Клава потерянно молчала. Бескуров устало присел рядом.
— Но кто же мог написать эту ужасную клевету? — спросила она, так как этот вопрос все время занимал ее.
— Иван Иванович утверждает, что Звонков, больше некому. Почерк, говорит, не его, но это ничего не значит — под диктовку любой напишет. Тот же Саватеев или его дочка постарались, не иначе… Сказал бы он это до собрания, я бы ни за что не поверил, а теперь… — Бескуров покачал головой. — Впрочем, в душе я Звонкову и раньше не доверял, но чтобы он способен был на такую подлость — никак не предполагал.
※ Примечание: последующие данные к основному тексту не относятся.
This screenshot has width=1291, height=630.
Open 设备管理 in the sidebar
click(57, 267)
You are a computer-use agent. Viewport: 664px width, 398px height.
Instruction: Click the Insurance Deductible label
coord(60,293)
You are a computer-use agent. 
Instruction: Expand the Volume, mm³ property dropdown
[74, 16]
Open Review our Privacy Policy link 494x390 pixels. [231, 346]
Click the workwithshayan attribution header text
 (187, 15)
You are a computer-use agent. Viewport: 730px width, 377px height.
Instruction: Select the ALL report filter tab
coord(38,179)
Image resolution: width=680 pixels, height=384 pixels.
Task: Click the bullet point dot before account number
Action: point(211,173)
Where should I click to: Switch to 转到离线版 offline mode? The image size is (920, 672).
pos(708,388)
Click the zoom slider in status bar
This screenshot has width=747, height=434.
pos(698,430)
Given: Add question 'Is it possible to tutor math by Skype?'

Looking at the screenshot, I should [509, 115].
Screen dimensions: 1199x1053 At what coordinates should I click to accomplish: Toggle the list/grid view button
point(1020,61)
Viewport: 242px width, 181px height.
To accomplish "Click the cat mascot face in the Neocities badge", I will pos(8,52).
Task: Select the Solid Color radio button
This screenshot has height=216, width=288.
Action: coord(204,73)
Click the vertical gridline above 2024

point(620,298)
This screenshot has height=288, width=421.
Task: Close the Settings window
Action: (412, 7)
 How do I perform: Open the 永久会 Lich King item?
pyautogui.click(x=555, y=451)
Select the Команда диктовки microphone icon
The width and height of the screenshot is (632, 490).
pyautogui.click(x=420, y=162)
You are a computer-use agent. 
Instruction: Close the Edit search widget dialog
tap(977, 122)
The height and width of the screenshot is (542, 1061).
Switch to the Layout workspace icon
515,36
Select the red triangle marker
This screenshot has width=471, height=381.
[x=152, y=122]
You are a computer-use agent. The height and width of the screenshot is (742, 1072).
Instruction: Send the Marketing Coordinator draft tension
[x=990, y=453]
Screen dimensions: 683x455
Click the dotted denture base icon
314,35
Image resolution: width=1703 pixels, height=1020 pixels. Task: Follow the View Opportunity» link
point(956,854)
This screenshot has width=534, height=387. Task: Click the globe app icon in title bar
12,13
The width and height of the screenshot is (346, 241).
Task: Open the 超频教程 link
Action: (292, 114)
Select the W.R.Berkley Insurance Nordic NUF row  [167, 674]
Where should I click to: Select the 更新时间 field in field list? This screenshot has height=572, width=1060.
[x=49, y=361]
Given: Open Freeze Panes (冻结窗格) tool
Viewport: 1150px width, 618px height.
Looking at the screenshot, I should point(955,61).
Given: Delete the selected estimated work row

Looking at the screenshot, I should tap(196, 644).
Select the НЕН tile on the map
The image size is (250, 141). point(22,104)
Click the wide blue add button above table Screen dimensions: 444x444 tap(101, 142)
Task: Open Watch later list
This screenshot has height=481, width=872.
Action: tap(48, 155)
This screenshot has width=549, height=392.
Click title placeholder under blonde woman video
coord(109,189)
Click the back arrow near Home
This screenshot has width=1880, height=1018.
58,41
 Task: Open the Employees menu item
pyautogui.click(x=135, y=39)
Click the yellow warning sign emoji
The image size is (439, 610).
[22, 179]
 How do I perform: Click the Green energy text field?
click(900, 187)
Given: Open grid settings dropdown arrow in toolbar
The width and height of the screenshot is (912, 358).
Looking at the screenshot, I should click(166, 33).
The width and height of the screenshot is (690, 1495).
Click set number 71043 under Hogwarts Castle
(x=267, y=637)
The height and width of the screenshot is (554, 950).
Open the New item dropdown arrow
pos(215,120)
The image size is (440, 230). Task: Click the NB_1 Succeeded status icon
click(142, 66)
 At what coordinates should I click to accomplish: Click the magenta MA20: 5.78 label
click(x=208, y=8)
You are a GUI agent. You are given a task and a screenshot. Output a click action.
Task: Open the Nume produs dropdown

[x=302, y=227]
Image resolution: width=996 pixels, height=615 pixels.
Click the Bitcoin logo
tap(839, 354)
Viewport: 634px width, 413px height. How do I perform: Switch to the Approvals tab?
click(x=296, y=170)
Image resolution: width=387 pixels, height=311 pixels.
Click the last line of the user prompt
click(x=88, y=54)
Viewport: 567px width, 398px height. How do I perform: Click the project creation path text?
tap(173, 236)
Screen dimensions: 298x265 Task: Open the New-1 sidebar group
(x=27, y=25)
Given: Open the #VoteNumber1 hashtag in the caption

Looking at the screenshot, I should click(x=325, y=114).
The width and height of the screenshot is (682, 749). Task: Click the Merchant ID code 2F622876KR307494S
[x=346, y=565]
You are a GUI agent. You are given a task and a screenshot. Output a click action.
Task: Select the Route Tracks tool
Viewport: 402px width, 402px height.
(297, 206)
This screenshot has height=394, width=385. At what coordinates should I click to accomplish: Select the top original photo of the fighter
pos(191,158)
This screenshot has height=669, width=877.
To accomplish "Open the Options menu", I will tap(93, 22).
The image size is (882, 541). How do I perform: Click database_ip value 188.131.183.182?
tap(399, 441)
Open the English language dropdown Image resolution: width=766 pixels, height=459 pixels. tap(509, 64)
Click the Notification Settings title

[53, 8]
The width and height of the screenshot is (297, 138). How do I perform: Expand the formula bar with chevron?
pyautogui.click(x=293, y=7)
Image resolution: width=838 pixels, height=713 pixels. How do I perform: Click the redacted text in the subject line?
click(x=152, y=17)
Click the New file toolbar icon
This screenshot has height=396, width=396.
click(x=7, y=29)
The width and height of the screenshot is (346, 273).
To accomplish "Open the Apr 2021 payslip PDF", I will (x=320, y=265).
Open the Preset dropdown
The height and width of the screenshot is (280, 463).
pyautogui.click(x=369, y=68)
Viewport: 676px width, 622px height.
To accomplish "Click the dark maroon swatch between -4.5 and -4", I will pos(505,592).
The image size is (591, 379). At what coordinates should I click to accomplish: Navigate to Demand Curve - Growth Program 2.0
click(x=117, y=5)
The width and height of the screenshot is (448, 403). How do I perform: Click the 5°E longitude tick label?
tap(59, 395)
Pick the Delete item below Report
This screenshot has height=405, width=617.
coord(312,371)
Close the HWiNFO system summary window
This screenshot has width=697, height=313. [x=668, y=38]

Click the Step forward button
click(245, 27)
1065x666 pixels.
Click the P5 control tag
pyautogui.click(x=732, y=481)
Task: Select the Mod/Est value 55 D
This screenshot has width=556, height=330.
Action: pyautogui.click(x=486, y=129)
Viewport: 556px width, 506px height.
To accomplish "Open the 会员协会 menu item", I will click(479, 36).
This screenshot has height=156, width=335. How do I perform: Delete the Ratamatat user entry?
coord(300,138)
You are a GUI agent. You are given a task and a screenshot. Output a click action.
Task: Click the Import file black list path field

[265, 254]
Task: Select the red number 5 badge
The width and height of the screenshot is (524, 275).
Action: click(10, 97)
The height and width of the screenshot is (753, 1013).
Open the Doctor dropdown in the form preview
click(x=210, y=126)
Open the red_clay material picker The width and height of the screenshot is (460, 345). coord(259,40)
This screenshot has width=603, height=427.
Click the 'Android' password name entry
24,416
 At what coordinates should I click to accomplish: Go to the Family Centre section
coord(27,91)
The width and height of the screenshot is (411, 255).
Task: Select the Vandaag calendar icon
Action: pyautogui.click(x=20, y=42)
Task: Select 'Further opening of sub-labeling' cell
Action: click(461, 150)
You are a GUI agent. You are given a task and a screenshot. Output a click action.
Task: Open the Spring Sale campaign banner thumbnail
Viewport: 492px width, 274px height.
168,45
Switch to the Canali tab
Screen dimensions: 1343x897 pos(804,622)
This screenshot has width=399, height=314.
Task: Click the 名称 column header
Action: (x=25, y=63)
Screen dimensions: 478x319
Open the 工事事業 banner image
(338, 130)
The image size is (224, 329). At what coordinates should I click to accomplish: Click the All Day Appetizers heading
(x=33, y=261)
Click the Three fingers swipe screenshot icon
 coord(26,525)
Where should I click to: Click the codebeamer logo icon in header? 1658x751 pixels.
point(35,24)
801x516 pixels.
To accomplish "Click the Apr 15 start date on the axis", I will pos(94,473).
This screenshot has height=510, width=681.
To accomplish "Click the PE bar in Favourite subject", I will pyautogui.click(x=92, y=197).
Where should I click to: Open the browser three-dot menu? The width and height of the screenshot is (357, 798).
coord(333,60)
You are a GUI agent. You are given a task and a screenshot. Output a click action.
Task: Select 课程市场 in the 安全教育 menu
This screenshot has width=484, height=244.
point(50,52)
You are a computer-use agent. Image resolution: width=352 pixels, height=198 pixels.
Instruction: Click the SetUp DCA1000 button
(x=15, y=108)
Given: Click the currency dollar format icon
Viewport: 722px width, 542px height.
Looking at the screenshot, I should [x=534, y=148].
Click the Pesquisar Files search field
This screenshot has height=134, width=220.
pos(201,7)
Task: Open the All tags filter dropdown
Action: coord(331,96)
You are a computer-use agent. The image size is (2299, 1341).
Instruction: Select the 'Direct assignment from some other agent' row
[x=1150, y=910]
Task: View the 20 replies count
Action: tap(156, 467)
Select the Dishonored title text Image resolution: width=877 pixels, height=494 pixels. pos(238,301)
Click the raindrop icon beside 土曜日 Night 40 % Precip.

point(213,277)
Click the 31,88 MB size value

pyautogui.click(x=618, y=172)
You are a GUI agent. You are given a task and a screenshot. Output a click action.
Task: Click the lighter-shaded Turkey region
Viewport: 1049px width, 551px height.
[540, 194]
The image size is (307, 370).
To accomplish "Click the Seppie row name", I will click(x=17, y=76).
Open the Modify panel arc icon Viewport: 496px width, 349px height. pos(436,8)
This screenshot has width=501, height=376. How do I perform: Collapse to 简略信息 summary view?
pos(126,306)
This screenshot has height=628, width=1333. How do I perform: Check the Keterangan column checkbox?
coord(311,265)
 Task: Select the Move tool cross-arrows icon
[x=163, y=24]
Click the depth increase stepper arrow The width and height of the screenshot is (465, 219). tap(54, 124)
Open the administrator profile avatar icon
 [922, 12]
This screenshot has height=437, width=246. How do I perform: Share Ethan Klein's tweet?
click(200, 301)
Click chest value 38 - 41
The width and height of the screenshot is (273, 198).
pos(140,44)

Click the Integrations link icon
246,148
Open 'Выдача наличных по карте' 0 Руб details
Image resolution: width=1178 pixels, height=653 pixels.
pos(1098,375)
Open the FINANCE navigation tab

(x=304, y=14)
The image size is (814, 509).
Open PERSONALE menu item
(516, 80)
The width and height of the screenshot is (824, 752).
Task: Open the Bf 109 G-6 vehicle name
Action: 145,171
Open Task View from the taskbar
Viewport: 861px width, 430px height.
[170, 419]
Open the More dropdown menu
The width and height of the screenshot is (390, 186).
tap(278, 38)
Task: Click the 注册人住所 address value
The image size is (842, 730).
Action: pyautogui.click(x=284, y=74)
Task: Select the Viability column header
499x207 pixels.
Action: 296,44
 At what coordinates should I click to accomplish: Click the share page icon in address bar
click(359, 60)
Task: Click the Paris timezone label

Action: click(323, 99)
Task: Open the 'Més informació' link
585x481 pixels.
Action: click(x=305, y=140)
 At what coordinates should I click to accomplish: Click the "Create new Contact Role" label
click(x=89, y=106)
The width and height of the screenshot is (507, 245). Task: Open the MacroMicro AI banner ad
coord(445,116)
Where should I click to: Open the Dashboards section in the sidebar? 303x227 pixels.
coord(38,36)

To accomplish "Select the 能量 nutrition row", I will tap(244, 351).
— Всякие бывают люди, Антон Иванович, — вздохнула Клава, вспомнив о Борисе и о своем намерении рассказать все Бескурову. Однако теперь она совершенно не знала, как и подступиться к этому. Лучше в другой раз, когда Бескуров немного успокоится и сам заговорит на близкую тему, например, о жене. Боже мой, сколько еще тяжелых минут предстоит ему пережить. Клава была просто в отчаянии, что ничем не может ему помочь.
Бескуров закурил и прежним спокойно-ласковым тоном, который Клава так хорошо запомнила с того памятного вечера, спросил:
— Ну, как там дома? Все в порядке?
— Да, — чуть слышно проговорила она.
— Вам, наверно, покажется странным, что я даже на собрании думал о вас, Клава. Ведь вы-то не считаете меня пропащим, верно?
— Ни капельки, — от всего сердца сказала она.
— Ну, вот… это для меня много значит. — Бескуров, наклонившись, не решался взглянуть на нее, мял в пальцах недокуренную папиросу, потом бросил ее и то же самое стал проделывать с увядшим стебельком дикого клевера. — Да, очень много, и я хочу, чтобы вы это знали.
— Но ведь вы меня почти совсем не знаете, — с тоской проговорила Клава, готовая заплакать от нахлынувших на нее разноречивых чувств.
Бескуров поднял голову, убежденно сказал:
— Нет, я вас хорошо знаю, Клава. Главное в человеке — чуткость, а у вас ее много. Чуткий человек не может быть плохим. Разве этого мало?
— Я не знаю сама, какая я… наверно, плохая. Я ведь была замужем, и у меня есть ребенок.
Она закрыла лицо руками и замерла, как под ударом.
Бескуров в изумлении поднял брови, но сейчас же, стараясь сохранить хладнокровие, спросил:
— Замужем?.. Как же это случилось?
Клава не отрывала ладоней от лица и молчала. Бескуров беспокойно огляделся вокруг, встал, затем снова присел и мягко отнял руки от ее лица.
— Зачем же плакать? — глухо произнес он. — Если вам тяжело, можете ни о чем не рассказывать. Но… я считаю, будет лучше, если вы расскажете.